Tony Wilson 100x100Commenting on this morning’s Labour Market Statistics, Tony Wilson, Director of the Institute for Employment Studies said:

“These jobs figures lay bare the impacts of the crisis last year, with 500 thousand more redundancies in 2020 than in 2019 and the largest annual fall in employment since 2009.  Nonetheless these figures are still better than many had feared earlier in the year, and the most recent payroll data shows employment growing again through December and January.  However there is enough in today’s data to give the Chancellor pause for thought as he puts the finishing touches to the Budget next week. Long-term youth unemployment has risen to 200 thousand, an increase of one third, and there are now comfortably more long-term unemployed people than there will be Kickstart jobs or subsidised apprenticeships.  Meanwhile the employment ‘gap’ appears to have stopped closing for disabled people, older workers and ethnic minority groups, with no specific measures in place to address this.  There also worrying signs of increased job insecurity, with now 1.5 million people in involuntary temporary or part-time work – up by 190 thousand on the year.

“If the Chancellor had hoped that at this Budget he may be able to start to rein in spending and ease up on support, today’s figures may will give him cause to think again.”

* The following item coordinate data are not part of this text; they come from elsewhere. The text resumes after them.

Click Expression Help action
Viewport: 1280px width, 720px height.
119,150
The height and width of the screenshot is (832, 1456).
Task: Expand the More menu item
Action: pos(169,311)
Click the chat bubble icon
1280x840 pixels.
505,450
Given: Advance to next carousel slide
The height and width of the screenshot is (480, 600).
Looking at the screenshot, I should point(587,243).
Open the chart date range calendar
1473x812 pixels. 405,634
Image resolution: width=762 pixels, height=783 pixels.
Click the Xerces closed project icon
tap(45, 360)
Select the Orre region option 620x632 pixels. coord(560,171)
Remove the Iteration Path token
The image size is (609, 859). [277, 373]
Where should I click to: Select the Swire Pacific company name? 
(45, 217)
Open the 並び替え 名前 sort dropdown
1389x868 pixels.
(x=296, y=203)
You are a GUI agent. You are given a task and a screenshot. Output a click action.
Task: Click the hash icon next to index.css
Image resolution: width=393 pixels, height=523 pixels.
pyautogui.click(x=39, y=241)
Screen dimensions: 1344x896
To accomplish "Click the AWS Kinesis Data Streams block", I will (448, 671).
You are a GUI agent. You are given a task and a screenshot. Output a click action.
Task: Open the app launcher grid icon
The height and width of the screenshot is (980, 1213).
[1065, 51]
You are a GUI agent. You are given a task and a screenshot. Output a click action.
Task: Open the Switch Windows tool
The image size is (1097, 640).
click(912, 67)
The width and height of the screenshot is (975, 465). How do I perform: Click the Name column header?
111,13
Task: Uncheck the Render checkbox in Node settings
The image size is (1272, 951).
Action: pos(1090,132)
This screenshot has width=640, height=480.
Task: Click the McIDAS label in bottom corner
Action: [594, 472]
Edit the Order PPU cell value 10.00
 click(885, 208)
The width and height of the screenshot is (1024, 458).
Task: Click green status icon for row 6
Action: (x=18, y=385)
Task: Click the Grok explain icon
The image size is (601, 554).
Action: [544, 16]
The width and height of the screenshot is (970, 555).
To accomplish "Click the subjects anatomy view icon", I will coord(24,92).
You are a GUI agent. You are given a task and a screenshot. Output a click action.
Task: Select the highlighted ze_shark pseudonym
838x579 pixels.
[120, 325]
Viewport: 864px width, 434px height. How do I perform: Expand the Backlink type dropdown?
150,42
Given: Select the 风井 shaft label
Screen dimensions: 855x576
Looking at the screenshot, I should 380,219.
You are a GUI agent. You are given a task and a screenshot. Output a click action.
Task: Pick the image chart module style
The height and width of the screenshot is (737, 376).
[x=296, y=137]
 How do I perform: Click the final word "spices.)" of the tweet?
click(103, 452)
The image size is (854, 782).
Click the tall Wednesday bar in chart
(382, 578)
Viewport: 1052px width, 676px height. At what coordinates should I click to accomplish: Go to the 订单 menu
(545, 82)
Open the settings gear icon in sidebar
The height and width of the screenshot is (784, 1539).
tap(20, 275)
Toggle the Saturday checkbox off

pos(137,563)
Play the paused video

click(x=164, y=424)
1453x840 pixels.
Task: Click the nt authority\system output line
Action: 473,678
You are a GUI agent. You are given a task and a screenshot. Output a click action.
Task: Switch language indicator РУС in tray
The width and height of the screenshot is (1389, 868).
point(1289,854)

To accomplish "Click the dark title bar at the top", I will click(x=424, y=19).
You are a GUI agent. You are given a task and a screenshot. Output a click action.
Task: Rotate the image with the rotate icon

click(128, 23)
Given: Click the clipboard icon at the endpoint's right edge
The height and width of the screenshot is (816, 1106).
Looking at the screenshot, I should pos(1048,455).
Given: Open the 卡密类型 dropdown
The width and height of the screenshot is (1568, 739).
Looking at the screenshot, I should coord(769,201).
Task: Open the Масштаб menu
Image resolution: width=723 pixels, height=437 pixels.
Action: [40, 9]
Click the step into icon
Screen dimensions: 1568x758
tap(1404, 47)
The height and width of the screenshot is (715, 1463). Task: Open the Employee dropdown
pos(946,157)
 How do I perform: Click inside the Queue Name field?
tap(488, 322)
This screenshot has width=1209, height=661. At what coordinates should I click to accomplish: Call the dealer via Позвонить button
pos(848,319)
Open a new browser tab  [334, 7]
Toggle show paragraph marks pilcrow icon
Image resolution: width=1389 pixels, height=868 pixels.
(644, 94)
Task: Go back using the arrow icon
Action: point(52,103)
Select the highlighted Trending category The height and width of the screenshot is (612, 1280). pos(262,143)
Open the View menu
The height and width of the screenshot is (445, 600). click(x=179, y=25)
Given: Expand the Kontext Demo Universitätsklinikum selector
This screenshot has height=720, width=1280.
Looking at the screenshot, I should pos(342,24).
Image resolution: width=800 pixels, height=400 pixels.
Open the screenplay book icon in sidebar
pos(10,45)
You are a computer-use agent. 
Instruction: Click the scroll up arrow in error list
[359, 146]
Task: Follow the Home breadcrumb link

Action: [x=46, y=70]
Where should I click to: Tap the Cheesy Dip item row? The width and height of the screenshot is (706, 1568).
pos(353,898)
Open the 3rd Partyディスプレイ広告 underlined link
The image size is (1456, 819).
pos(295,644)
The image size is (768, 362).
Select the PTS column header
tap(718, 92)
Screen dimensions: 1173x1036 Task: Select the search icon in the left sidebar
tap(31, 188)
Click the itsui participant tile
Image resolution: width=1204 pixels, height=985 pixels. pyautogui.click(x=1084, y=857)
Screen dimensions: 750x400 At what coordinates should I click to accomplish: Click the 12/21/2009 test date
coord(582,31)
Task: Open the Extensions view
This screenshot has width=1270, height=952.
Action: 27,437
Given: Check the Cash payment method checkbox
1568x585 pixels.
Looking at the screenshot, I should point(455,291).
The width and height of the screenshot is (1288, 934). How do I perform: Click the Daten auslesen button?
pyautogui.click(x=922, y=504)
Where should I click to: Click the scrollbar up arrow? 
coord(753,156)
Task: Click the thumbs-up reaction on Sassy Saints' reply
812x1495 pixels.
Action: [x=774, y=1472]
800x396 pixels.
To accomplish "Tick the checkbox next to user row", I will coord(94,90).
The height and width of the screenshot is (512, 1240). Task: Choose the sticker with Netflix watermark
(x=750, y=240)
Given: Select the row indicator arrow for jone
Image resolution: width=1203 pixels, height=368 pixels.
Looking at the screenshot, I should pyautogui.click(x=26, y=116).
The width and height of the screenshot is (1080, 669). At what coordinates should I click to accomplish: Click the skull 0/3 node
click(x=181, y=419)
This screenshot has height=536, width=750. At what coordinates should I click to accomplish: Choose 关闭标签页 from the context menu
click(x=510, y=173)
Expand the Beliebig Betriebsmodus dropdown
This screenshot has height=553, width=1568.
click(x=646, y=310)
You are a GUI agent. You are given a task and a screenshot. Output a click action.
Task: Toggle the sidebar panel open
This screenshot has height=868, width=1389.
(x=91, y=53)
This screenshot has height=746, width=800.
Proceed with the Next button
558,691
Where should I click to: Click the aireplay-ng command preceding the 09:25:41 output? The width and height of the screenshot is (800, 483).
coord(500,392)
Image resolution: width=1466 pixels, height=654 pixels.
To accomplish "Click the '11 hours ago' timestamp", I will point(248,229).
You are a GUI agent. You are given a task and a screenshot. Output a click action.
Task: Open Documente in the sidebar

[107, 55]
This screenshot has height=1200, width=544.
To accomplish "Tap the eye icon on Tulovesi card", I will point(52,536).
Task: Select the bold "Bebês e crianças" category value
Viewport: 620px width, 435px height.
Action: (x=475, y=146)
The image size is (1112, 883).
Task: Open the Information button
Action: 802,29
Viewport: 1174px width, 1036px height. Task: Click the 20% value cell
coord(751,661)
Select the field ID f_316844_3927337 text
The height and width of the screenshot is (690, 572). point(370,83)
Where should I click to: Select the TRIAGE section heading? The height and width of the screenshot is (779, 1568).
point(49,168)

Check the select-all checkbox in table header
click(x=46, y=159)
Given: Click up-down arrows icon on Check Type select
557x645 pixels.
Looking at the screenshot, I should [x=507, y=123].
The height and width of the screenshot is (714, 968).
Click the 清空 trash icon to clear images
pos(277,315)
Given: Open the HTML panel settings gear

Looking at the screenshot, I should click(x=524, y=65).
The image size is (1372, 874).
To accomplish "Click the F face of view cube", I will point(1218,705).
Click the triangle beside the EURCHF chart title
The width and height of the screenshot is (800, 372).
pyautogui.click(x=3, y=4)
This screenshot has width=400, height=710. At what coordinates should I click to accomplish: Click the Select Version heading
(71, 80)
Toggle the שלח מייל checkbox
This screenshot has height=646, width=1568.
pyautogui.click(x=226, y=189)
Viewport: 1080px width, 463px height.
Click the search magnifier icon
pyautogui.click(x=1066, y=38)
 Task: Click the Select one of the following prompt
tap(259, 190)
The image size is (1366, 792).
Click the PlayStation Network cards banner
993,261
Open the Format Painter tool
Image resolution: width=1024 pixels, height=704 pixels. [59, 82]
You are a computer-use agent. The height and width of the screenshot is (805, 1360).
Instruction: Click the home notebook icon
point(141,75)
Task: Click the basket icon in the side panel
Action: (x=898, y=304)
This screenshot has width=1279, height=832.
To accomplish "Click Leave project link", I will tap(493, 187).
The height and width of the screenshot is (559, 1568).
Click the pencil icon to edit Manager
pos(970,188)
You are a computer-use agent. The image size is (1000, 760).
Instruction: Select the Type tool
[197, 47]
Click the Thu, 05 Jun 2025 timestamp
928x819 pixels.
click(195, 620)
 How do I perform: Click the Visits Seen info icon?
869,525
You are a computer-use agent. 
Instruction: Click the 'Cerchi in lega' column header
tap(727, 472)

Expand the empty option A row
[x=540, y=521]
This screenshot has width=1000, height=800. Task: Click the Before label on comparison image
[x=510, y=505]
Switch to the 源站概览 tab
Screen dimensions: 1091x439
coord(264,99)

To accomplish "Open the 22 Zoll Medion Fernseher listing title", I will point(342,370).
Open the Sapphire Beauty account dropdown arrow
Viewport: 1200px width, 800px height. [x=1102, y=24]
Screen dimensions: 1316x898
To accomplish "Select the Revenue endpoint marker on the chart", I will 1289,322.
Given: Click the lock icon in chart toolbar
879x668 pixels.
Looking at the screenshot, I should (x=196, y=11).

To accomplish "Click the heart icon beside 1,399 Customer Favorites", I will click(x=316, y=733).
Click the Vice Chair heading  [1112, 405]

James Reed 100x100 2020James Reed, chairman of REED, said:

“Today’s ONS unemployment statistics might raise further alarm bells about the economic emergency. However, despite the third national lockdown, the labour market has shown some encouraging signs of recovery since December.

“Job postings on were up by nearly a third (31%) in January compared to December, and there has been a surge of new jobs added in February with over 165,000 added in the first three weeks of the month – with Customer Service, IT & Telecoms, and Health & Medicine being the most active sectors.

“Thanks to the success of the vaccine roll-out, the recovery is expected to accelerate as current restrictions are eased in the coming months. But the Government must continue to support employers and workers as we transition back to some sense of normality.

“The furlough scheme continues to be a lifeline for businesses. An extension should be considered for those who will still need support beyond April while a phased easing of lockdown measures takes place across different sectors.

“However, more targeted support is also needed for those whose livelihoods have been disproportionately affected by the pandemic – including women, workers from BAME backgrounds and the youngest and oldest among the UK workforce. The Chancellor’s March Budget is an opportunity to begin rebuilding a fairer economy that holds the Prime Minister to his word that this will be the last lockdown.”

Employer confidence is starting to return, says Tiger Recruitment

David Morel, CEO, Tiger Recruitment said:

“There are encouraging signs in today’s ONS data that the jobs market is over the worst of the pandemic. While vacancies in the period November to January are down on a year ago, they are up by 64,000 from the previous quarter, with recent indications that large employers in particular are starting to increase their vacancies. Positive pay growth was also recorded in all sectors in October to December.

“We’re seeing this upward trend in our own business, reflected in an uplift in jobs advertised across job board platforms, along with an increase in new roles being briefed into our office. The success of the vaccination programme, coupled with PM Boris Johnson’s cautious but clear roadmap for opening up the economy is restoring employer confidence. As a result, a number of our clients are planning to recruit roles in the next few weeks that have previously been on hold.”